Implementation shape

  • Envelope: _meta.trailblaze gains an optional runtime field. "ondevice" when Kotlin-side is the :trailblaze-scripting-bundle runtime; absent on subprocess / daemon paths (TS SDK treats absent as the HTTP path for backward compat with every existing host envelope).
  • TS SDK: client.callTool inspects ctx.runtime. If "ondevice", serialize the same JsScriptingCallbackRequest that the HTTP path builds, await globalThis.__trailblazeCallback(json), parse the JsScriptingCallbackResponse, surface errors the same way. No other path differences — JsScriptingCallbackResult.Error / CallToolResult(success: false) / etc. all map to the same thrown Error shape.
  • Kotlin — shared dispatcher: extract the session-match / depth gate / dispatch core out of ScriptingCallbackEndpoint into a JsScriptingCallbackDispatcher object in :trailblaze-common. The HTTP endpoint keeps its HTTP-specific concerns (loopback gate, body-size cap, content-type); the on-device binding calls JsScriptingCallbackDispatcher directly. Single source of truth for the dispatch semantics.
  • Kotlin — binding: QuickJsBridge registers __trailblazeCallback(requestJson: string): Promise<string>. The binding parses JsScriptingCallbackRequest, calls JsScriptingCallbackDispatcher, serializes the JsScriptingCallbackResponse and resolves.

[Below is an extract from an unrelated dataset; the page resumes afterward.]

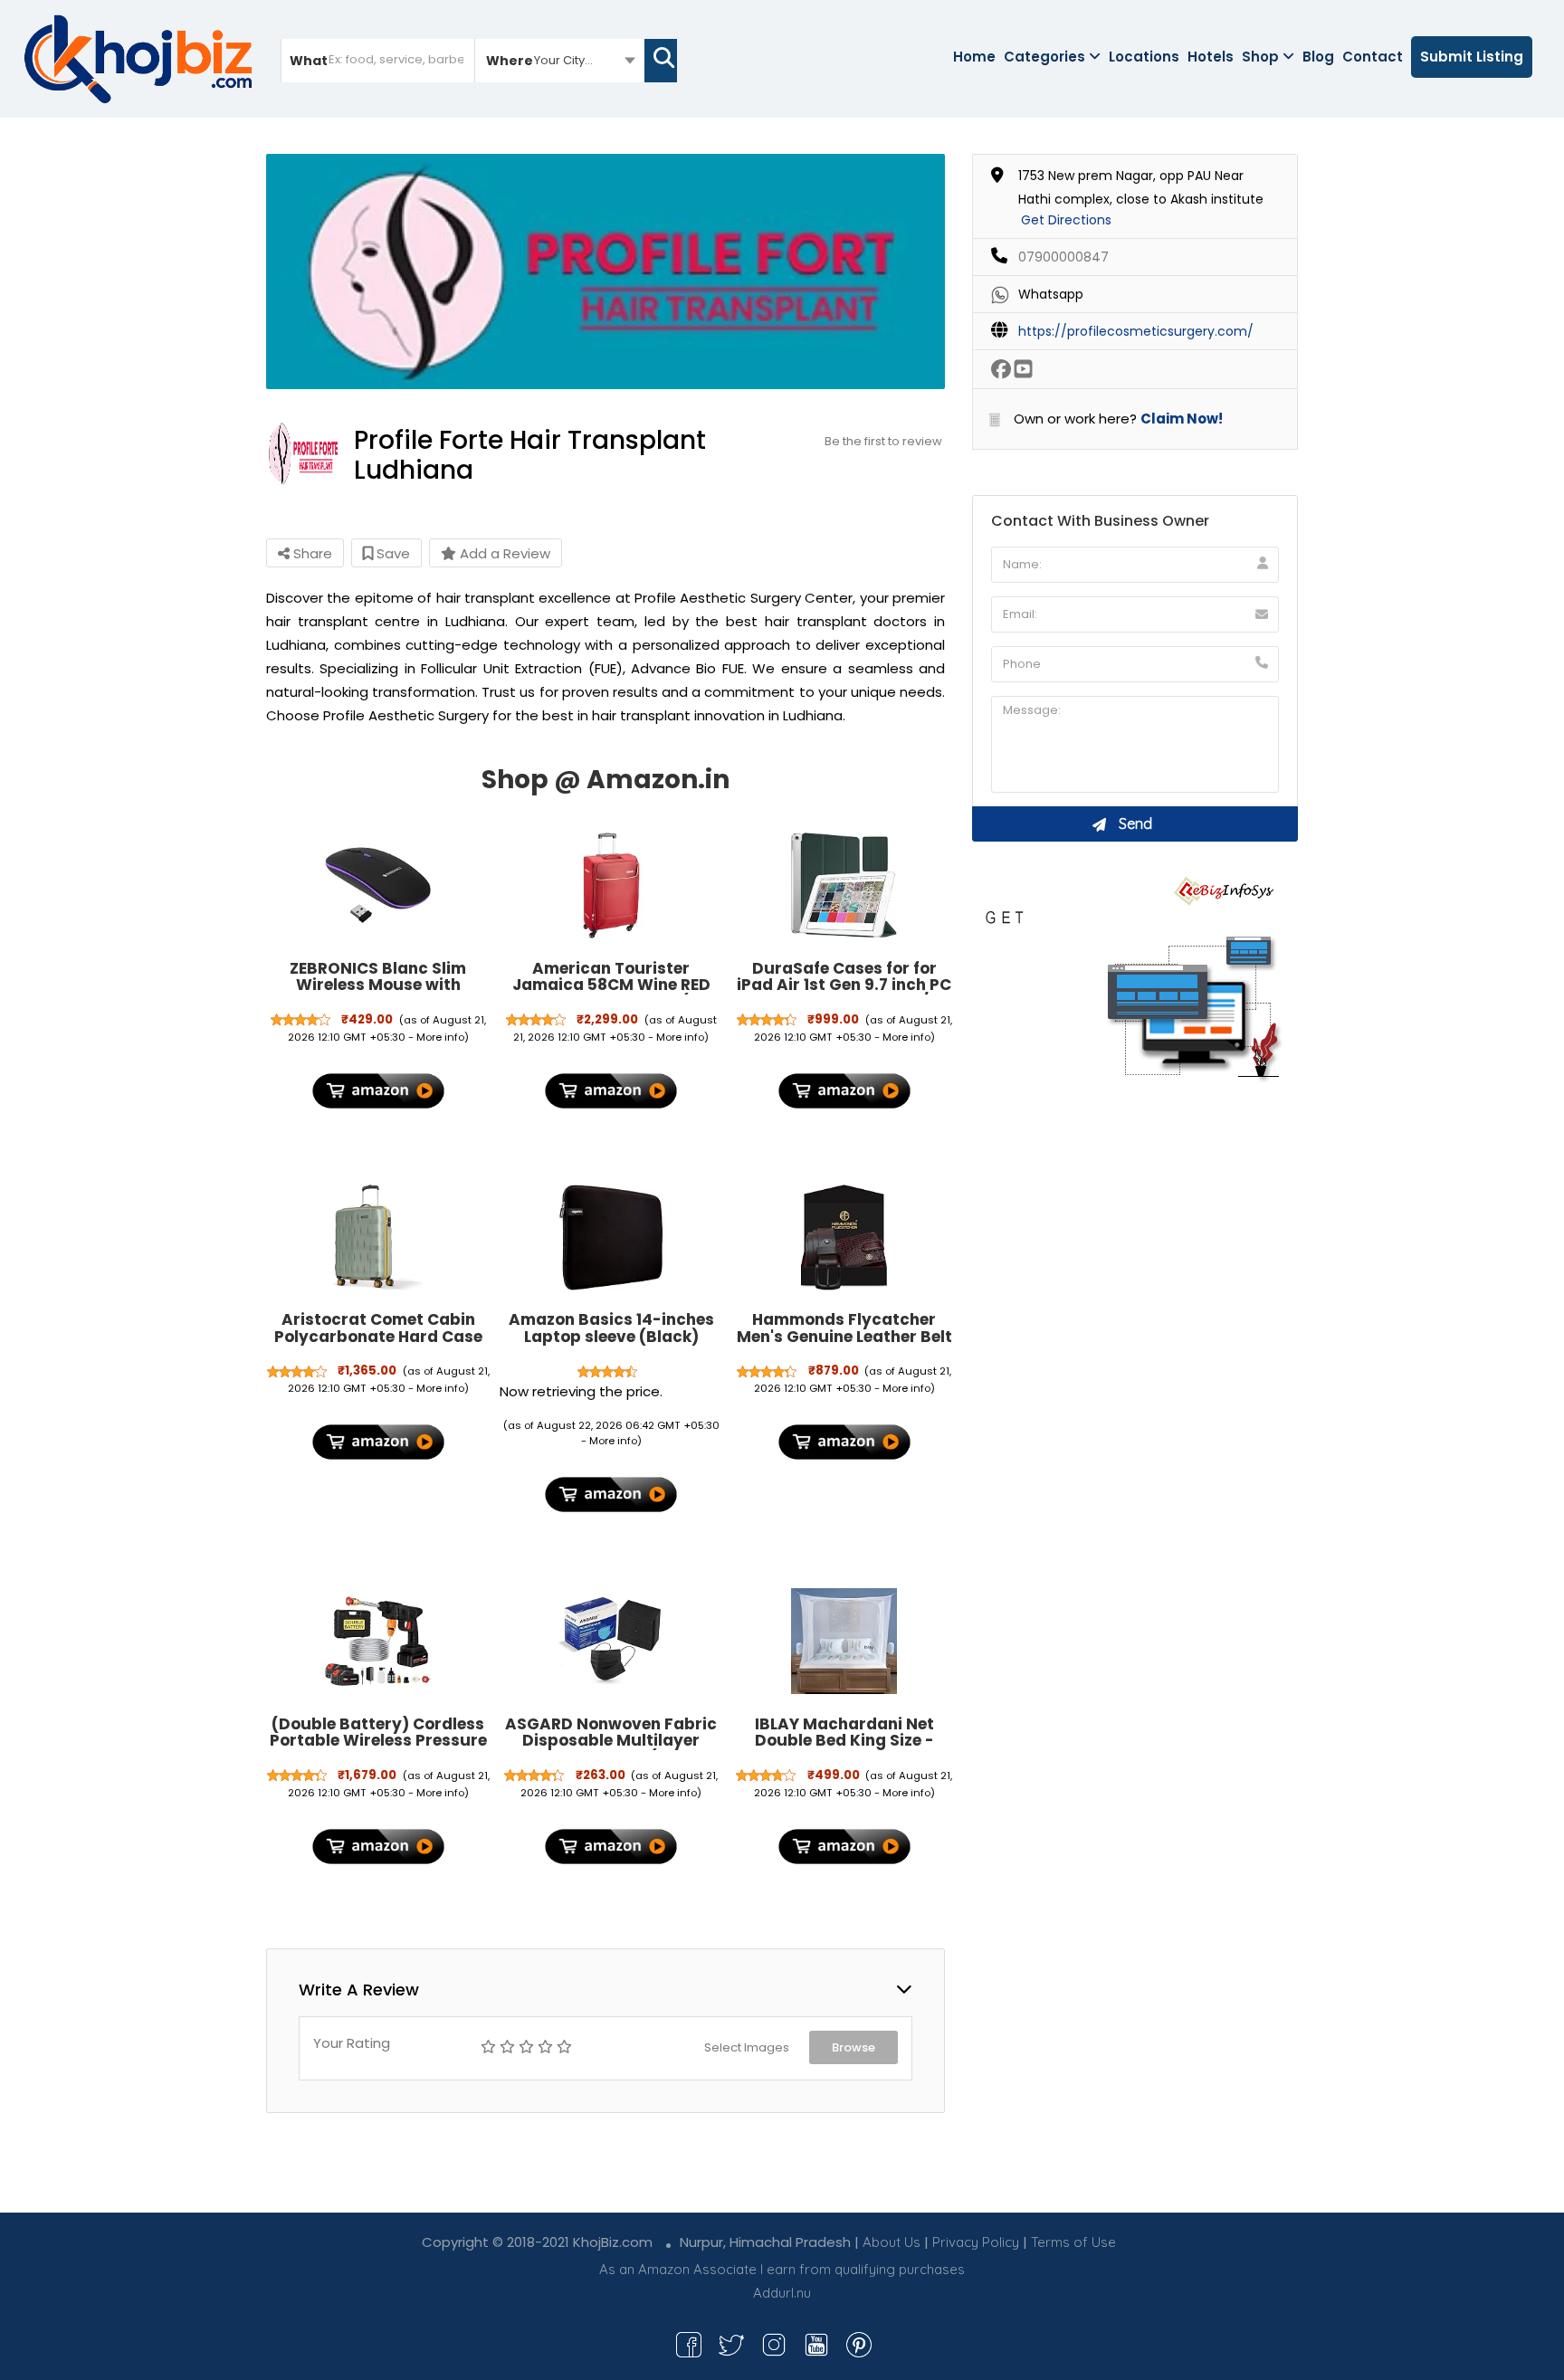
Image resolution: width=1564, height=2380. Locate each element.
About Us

Errors that escape (malformed JSON, etc.) resolve with a JsScriptingCallbackResult.Error envelope — the TS client surfaces them the same way the HTTP path does for non-2xx responses.
  • Bundle tool wiring: BundleTrailblazeTool gains an optional JsScriptingCallbackContext(toolRepo) (no baseUrl — the binding replaces it). At execute() time, register with JsScriptingInvocationRegistry, build _meta.trailblaze with runtime: "ondevice" + invocationId, close the handle in finally. Same register-close shape SubprocessTrailblazeTool uses.

What stays the same

  • The JsScriptingCallbackContract wire types (JsScriptingCallbackRequest, JsScriptingCallbackAction.CallTool, JsScriptingCallbackResult, JsScriptingCallbackResponse) are unchanged. Adding a new transport, not a new contract.
  • JsScriptingInvocationRegistry is unchanged. It’s already process-wide — the on-device binding registers into the same singleton the HTTP endpoint reads from.
  • Depth gate + timeout knobs (JsScriptingCallbackDispatchDepth, MAX_CALLBACK_DEPTH, trailblaze.callback.timeoutMs) carry over verbatim via the shared dispatcher.

Non-goals

  • Bundler automation is still separate. This work lands with a hand-crafted test fixture JS that mirrors what the bundler will eventually emit, same pattern as the existing OnDeviceBundleRoundTripTest.
  • No new MCP primitives. The TS surface (ctx.client.callTool) is unchanged; we’re only teaching it a second transport.
  • No retry / backoff on the binding call. Binding failures are programmer bugs (malformed JSON, registry miss) and should fail loudly, not silently retry.

Acceptance

A bundled TS tool that calls ctx.client.callTool("otherTool", {…}) from inside its handler produces the same composed result on-device as on the host subprocess path. The uitest-sample-app CI step exercises this every PR; a regression fails the required check.